A Lesson from the River: Navigating Digital Transformation in Higher Education

Elisha Allen, Director, Online Strategies and Academic Technologies, the University of New Mexico

Elisha Allen, Director, Online Strategies and Academic Technologies, the University of New Mexico

For institutions to survive in an increasingly digital world and prepare our students to thrive there, digital transformation is a growing imperative. To get there, I’m happy to take a lesson from a fish

Although I’ve had unfortunate occasions where I’ve had to respond to rooms damaged by flooding, waterproof boots and waders are seldom needed to support teaching and learning technologies.

Nevertheless, standing in a stream in northern New Mexico with a fly rod in my hand inspired this article. As an expert in some things and a novice in many, I recently leaned on my adventurous spirit and signed up for a fly-fishing lesson. My beginner’s mind was not disappointed.

The first thing we learned was to look at the river and consider the behavior of the fish living there. To catch a fish, you must go where they are and consider what they need. In a river, fish look upstream for the insects and worms that inhabit the water and float down with the current. It is precisely the energy and the chaos of the current that bring food to help fish thrive and grow. However, spending too much time in that current is exhausting.

It’s needless effort to swim constantly and go nowhere. When they find the right spot, they can stay in the relatively calm and safe protected waters while the fast current nearby brings them what they need. Rather than expending energy on locomotion, they can use it to recognize and discern items of value.

For universities, the last 30 years have brought a constant stream of technologies to support and improve everything from teaching and learning to the back-end systems that facilitate the administrative work of the university. From the Covid-19 pandemic to the disruptive impacts of artificial intelligence, the speed of that current seems to be accelerating. Our job as educational technologists is to look up that river, find the tools and innovations to benefit our students, faculty and staff and try not to catch a shiny hook by mistake. If we can do that without wasting time and energy on projects that go nowhere, we provide more value to our institutions and more peace of mind to ourselves.
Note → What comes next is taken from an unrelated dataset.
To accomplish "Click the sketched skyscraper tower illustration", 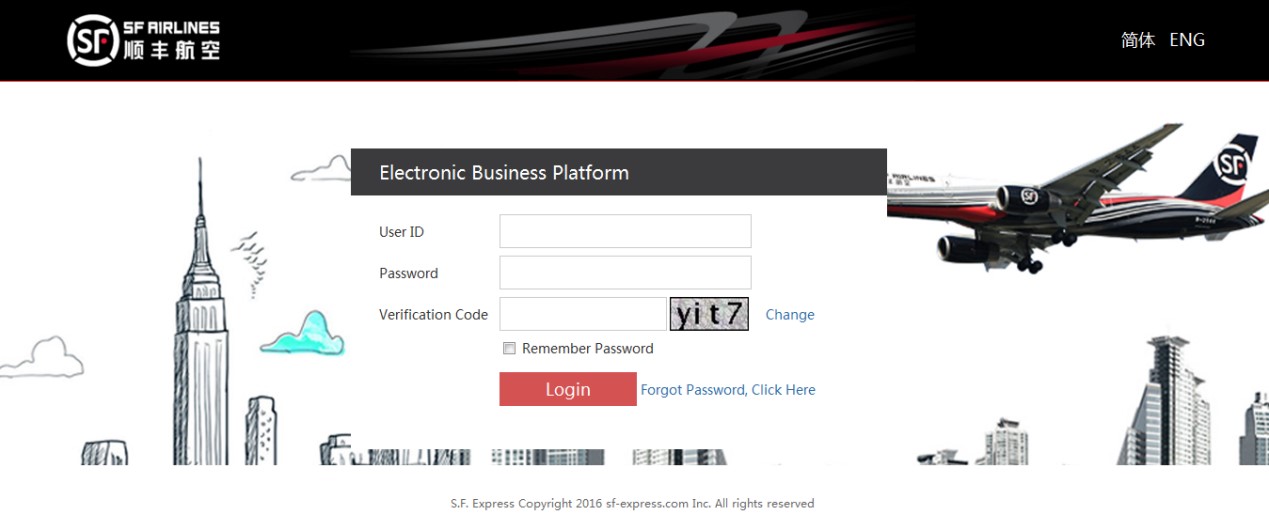I will (x=200, y=330).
“For institutions to survive in an increasingly digital world and prepare our students to thrive there, digital transformation is a growing imperative. To get there, I’m happy to take a lesson from a fish”

The reality is that many of these coming innovations are beneficial. Computers and audiovisual systems in classrooms allow faculty to incorporate rich media and analytic tools into instruction, Learning Management Systems allow faculty to supplement instruction with online content or to deliver classes in their entirety online. Web conferencing facilitates communication and collaboration in ways that would have been difficult even ten years ago. Customer Relationship Management systems give students clearer interaction points with support and advising resources at their schools. Learning analytics tools allow institutions to better understand the individual and collective needs of the people they serve. The examples above are just a few ways technology has become integral to our institutions.
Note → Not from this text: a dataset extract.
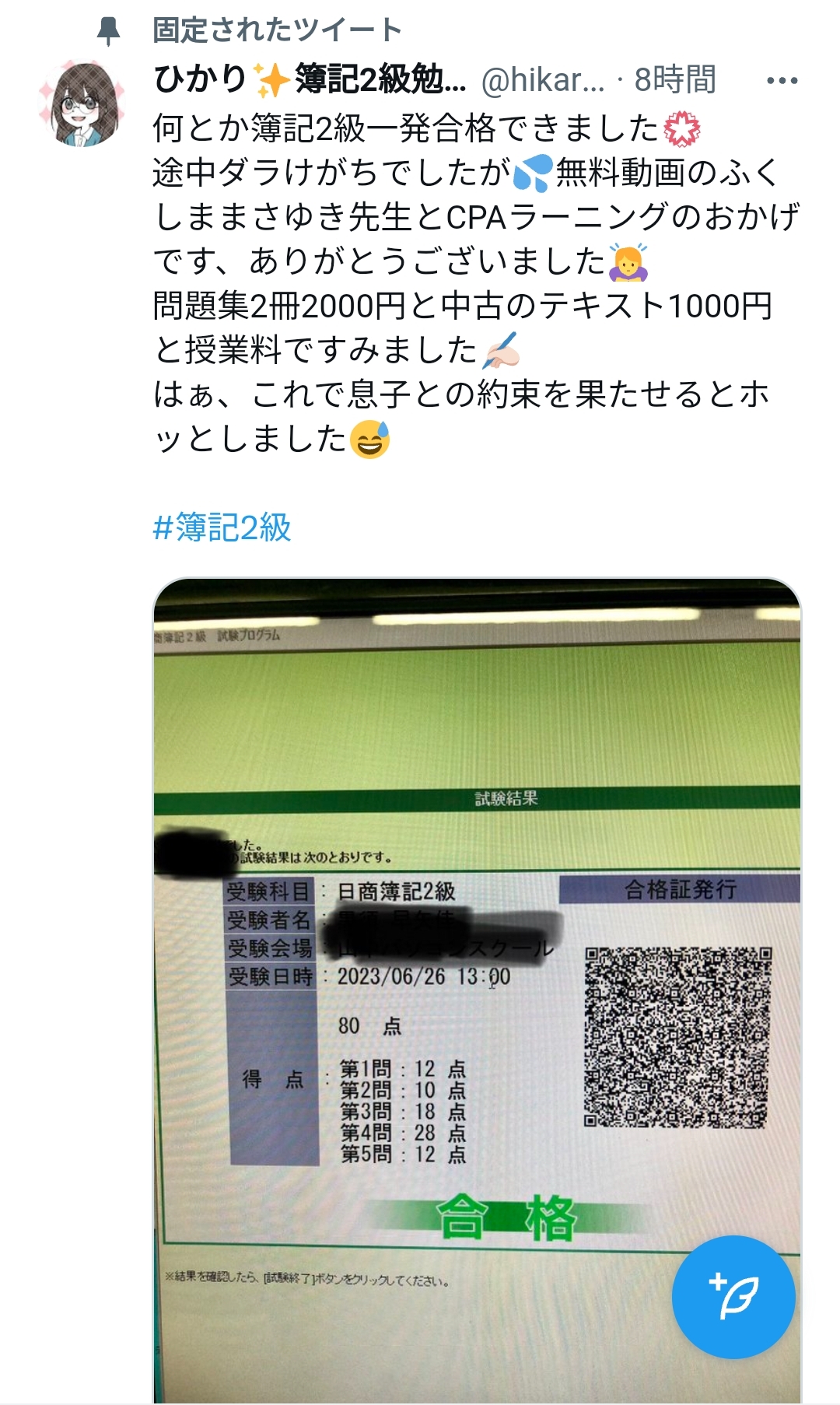
Task: Open the @hikar... username handle
Action: (543, 80)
The pace of technological change would have been reason enough to evaluate opportunities, needs and resources thoughtfully. The introduction of Artificial Intelligence is acting as an accelerant for how digital tools impact the university. Beyond the simple addition of a new version of something that we have seen before, Artificial Intelligence is putting new powers into the hands of every individual: powers to increase personalization, to scale activities, to create new works and representative agents, to understand massive data sets and to augment human capacity in significant, previously (and currently!) unimaginable ways. Like any disruptive tool, AI requires us to rethink many assumptions. In the educational space, this includes assumptions about what we want students to know, how we encourage intellectual development, what kinds of projects support their learning and how we assess whether the learning has succeeded. Like any powerful tool, AI also provides avenues for abuse and misuse. Navigating these issues requires attention and strategy. Most importantly, it requires understanding our environmental context including external forces, and a response grounded in institutional goals and mission.
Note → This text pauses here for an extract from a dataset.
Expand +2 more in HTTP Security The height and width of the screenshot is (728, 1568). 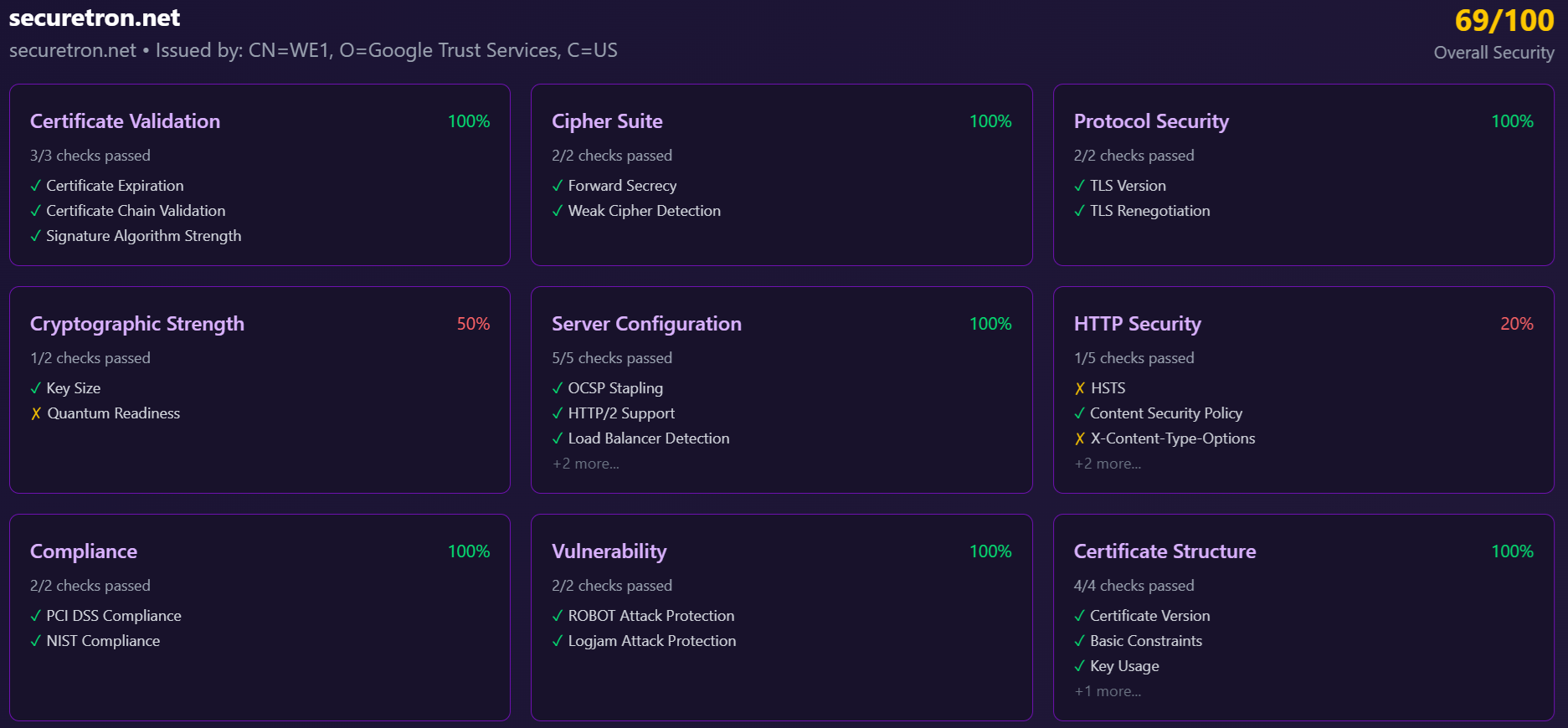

The collective and growing adoption of these technologies in colleges and universities worldwide creates a choice and a challenge for institutions. New opportunities can sometimes feel like a swollen river after a summer monsoon: there is just too much all at once. The turbulent center of that flow is an ad hoc approach where those technologies land wherever they catch within the institution. The stagnant water is far to the side where no innovation is happening and nothing ever moves. The strategic decision is that of the fish: close to the flow but not fighting with it. I see that position in IT parlance as a place where a digital transformation is possible. Digital transformation is not just about digitizing a process.

Instead, true digital transformation involves stakeholders and begins with a holistic look at how to best leverage technology to thoughtfully redesign the institution while keeping humans, education and mission at the center. For institutions to survive in an increasingly digital world and prepare our students to thrive there, digital transformation is a growing imperative. To get there, I’m happy to take a lesson from a fish.